The terrible state of MCQs

In academia – as in many other contexts – Multiple Choice Questions (MCQs) are a fact of life. We have many situations in which we need to assess a large cohort of learners, and MCQs make this easier.

Here, I don’t want to debate the value of MCQs as an examination technique in general, but talk about how they are written. If we accept that they are part of our work, let’s at least make them not terrible.

There are three very common ways in which MCQs can be obviously bad. I see them all the time.

They are:

  1. The question only examines surface knowledge
  2. The distractors are random
  3. The off-by-one way of writing distractors

Let’s look at each briefly.

The question only examines surface knowledge

This is quite an easy and obvious shortcoming to recognise: Often, MCQs just ask questions about terminology. They do not touch on concepts or deeper understanding. This is a very common trap to fall into for people who are not used to writing MCQs. Writing MCQs that test understanding is harder, and it’s easy to slip into the trap of just testing surface issues.

We have probably all seen it.

When you write your questions, examine each question critically in this light. Strive for meaningful questions.

The distractors are random

Another very common gripe of mine is that the distractors (the incorrect options in MCQs) are chosen at random. Let’s consider an example. Assume we have this question:

Question 54:

What is the output of the following segment of code?

        int sum = 0;   
        for (int i=0; i<=5; i+=2) {
            sum = sum + i;
        }
        System.out.println(sum);

If you speak Java, then you can work out that the answer is 6. So we use 6 as one of the possible options, and add a few random distractors:

Answer:

(A) 1
(B) 896
(C) 6
(D) -4
(E) 5

In this case, if students have a common misconception, they may arrive at an answer that is not on the list. For example, a student who does not understand that this definition makes the loop increment by 2 might assume that the answer is 15. But 15 is not on the list. So the student is implicitly told that they are wrong, and they can discard unlikely options (“Negative? – No.” “More then 800? – No.”) and make a random guess between a few remaining options.

This question is even worse in a way: Another common mistake is not being able to correctly distinguish between <= and < in the loop condition, and getting the answer wrong because of this. The way the question is written, however, it is not even possible to expose this misconception, because both variants happen to result in the same output!

A badly written question.

The off-by-one way of writing distractors

The other very common pattern I see all the time has an example in this question.

Question 31:

 Which of the following code segment would execute the stored procedure “getPassword()” located in a database server?

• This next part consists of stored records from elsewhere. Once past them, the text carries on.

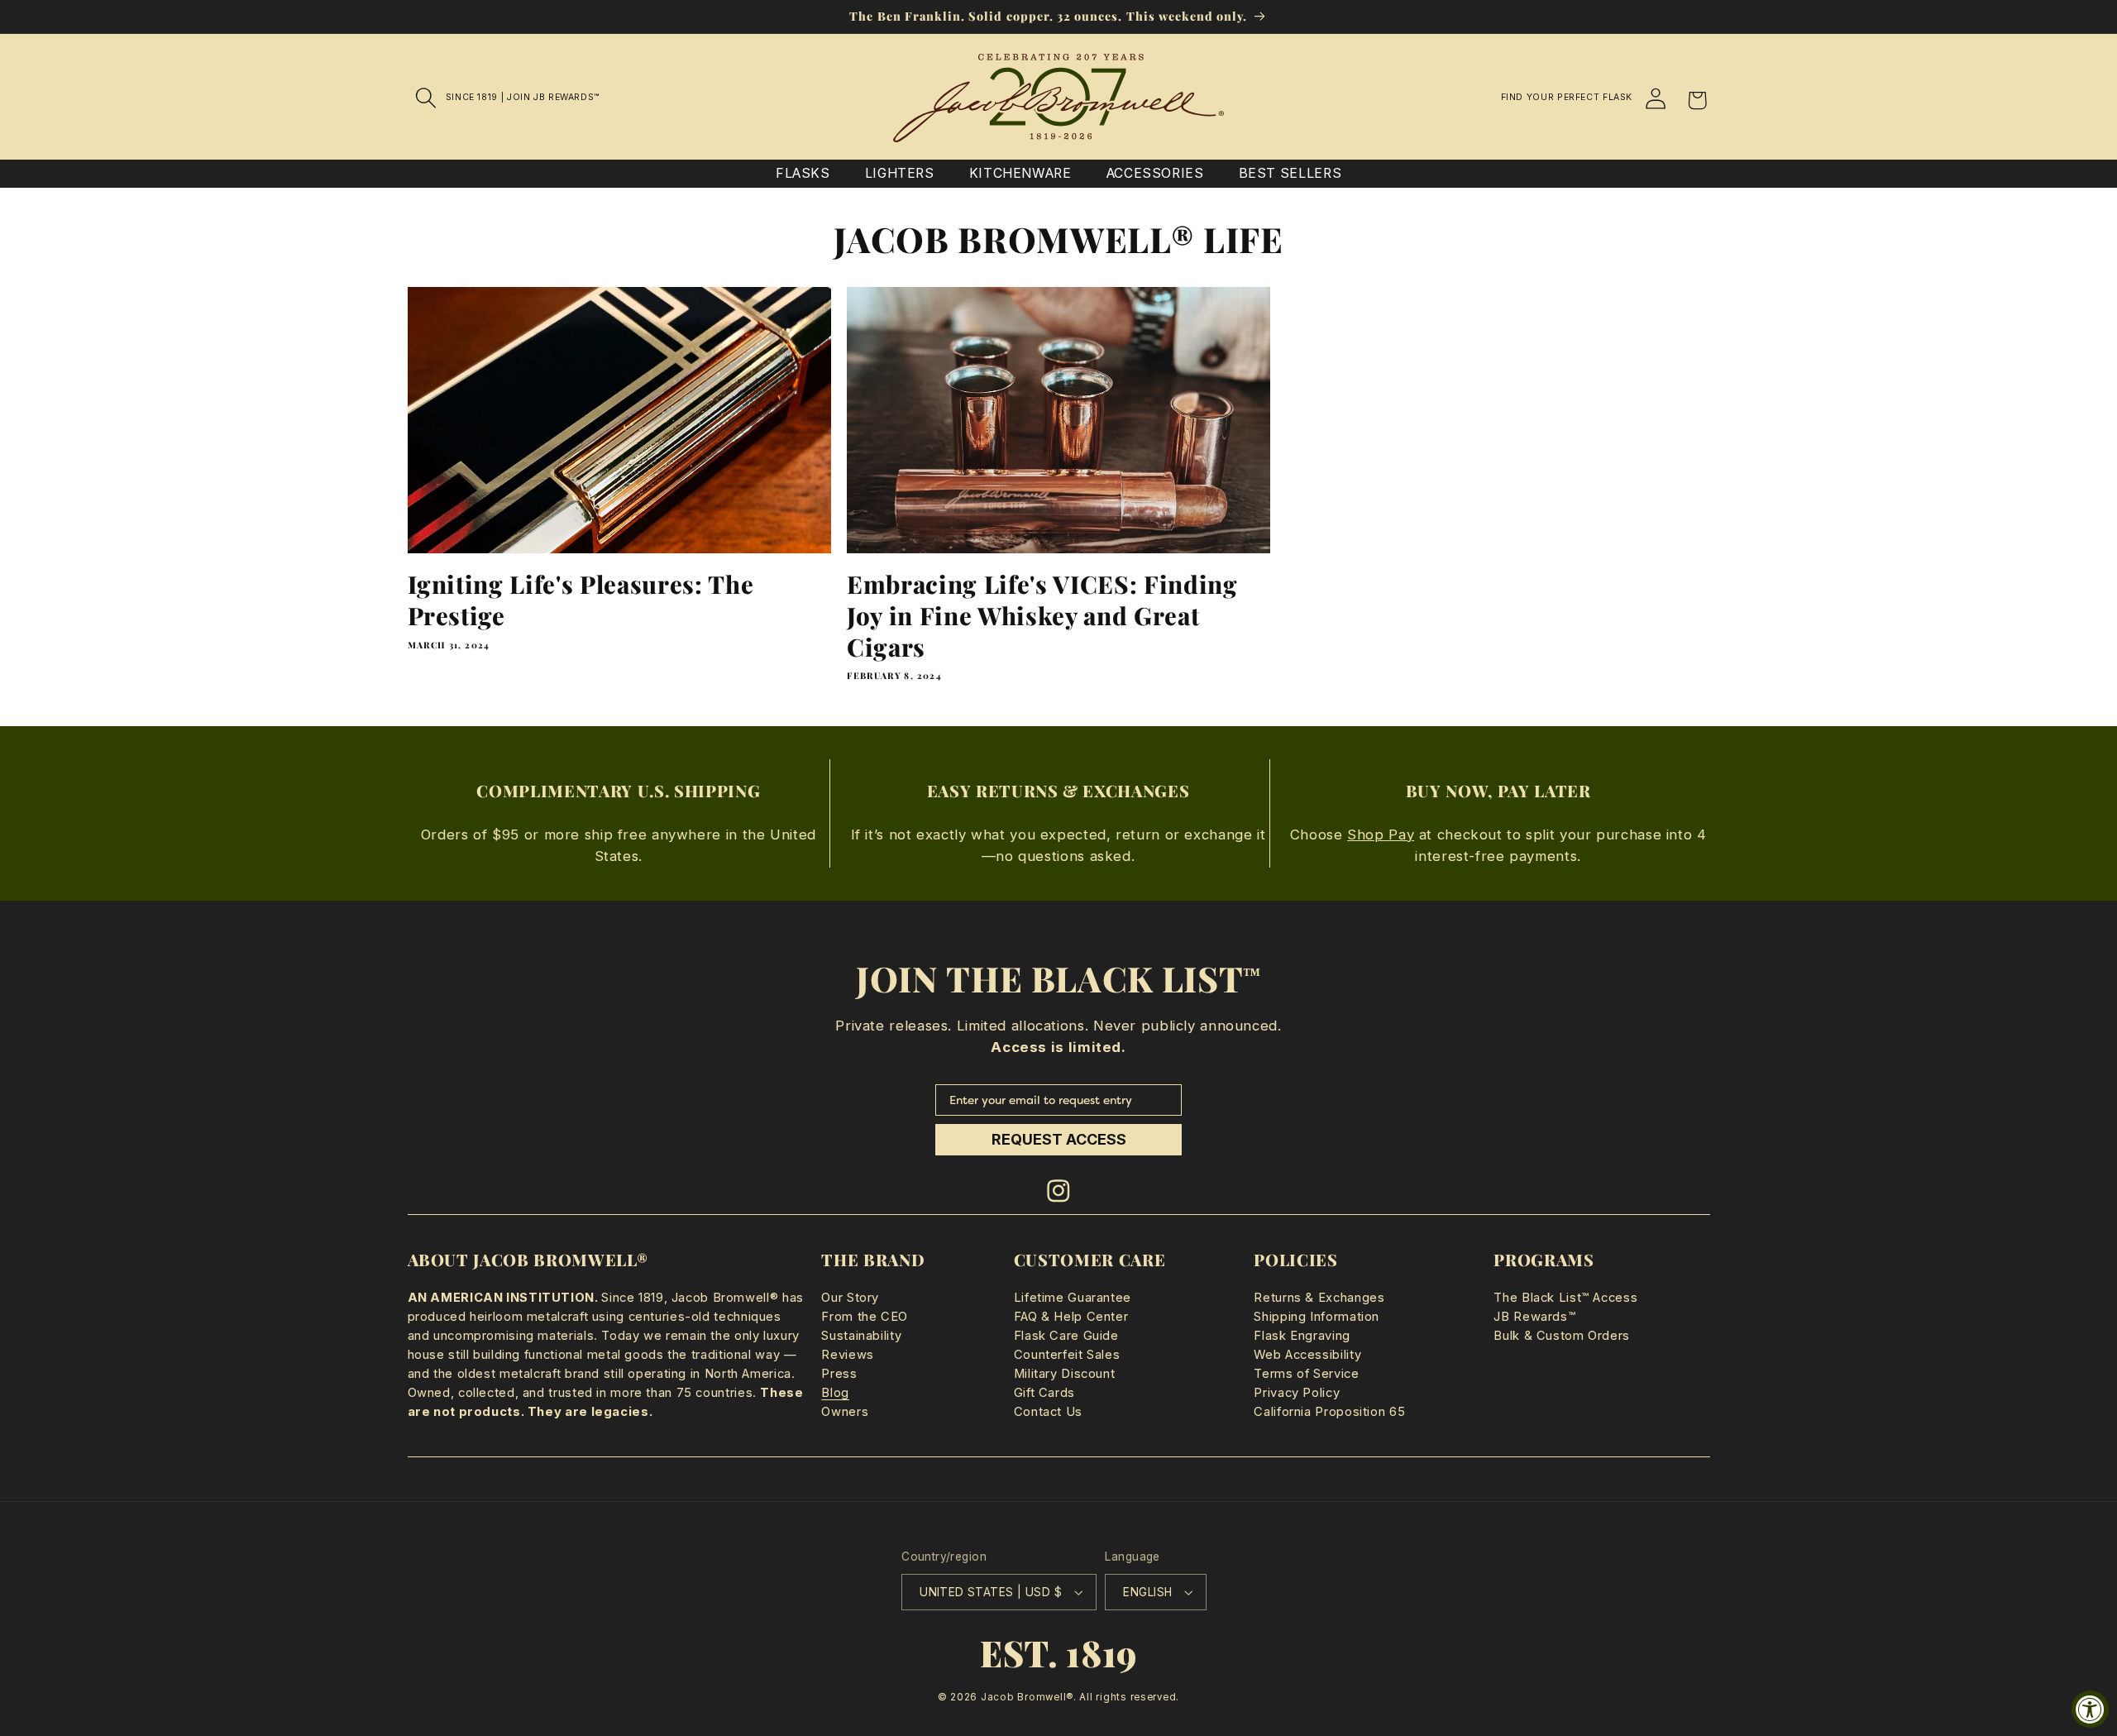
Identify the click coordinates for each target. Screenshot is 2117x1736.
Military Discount (1065, 1373)
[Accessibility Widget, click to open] (2090, 1709)
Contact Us (1048, 1411)
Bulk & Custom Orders (1561, 1335)
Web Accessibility (1307, 1354)
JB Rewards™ (1534, 1316)
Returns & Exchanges (1319, 1297)
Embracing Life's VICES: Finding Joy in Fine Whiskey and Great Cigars (1042, 615)
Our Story (850, 1297)
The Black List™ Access (1565, 1297)
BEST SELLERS (1290, 173)
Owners (844, 1411)
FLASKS (803, 173)
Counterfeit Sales (1067, 1354)
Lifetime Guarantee (1072, 1297)
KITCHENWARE (1020, 173)
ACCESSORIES (1155, 173)
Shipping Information (1316, 1316)
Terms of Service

  1. CallableStatement cs = con.prepareCall("{call.getPassword()}");
    cs.executeQuery();
  2. CallabledStatement callable = con.prepareCall("{call getPassword()}");
    callable.executeUpdate();
  3. CallableStatement cab = con.prepareCall("{call getPassword()}");
    cab.executeQuery();
  4. Callablestatement cstate = con.prepareCall("{call getpassword()}");
    cstate.executeQuery();

The way questions like this are written is usually this: The question setter writes the correct response, and then creates three distractors by introducing one error in each.

It is trivial to reverse-engineer the correct answer from this. To do this, we spot the differences, and for each differences discard the odd one out. For example:

  • One difference is that “{call getpassword()}” is written with a dot in the middle once, but without the dot three times. So the dot is the odd one out, we discard Answer 1.
  • Another difference: CallableStatement is written with w capital S three times, with lowercase s once. So we discard answer 4.
  • Last one: The second line calls executeQuery() three times, and executeUpdate() once. Answer 2 is out.

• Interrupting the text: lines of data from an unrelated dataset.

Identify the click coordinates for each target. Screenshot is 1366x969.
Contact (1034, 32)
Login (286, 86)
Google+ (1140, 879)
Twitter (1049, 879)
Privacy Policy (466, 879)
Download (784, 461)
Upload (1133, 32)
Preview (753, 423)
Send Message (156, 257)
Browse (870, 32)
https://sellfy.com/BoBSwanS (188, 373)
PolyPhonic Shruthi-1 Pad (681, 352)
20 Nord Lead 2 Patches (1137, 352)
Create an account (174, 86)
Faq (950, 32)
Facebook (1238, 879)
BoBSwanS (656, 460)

And voilà – there is our answer: 3. We can do this without any knowledge or understanding of the subject matter. Keep your eyes open for this pattern in MCQ tests. It is astonishing how often you will see this question pattern.

A better example

Here is an example of something you could do:

Question 8:

HashMap<Integer, String> myMap = new HashMap<>();

myMap.put(2, "Tiger");
myMap.put(4, "Lion");
myMap.put(13, "Lion");
myMap.put(2, "Elephant");
myMap.put(3, "Chicken");

System.out.println(myMap.get(2));

When you try to compile and run this code, what will happen?

    1. The code has an error, because the value “Lion” is used twice in the HashMap.
    2. The code has an error, because the key 2 is used twice in the HashMap.
    3. The code will run and print “Tiger”.
    4. The code will run and print “Lion”.
    5. The code will run and print “Elephant”.

 In this case, the question tests an understanding of how maps work.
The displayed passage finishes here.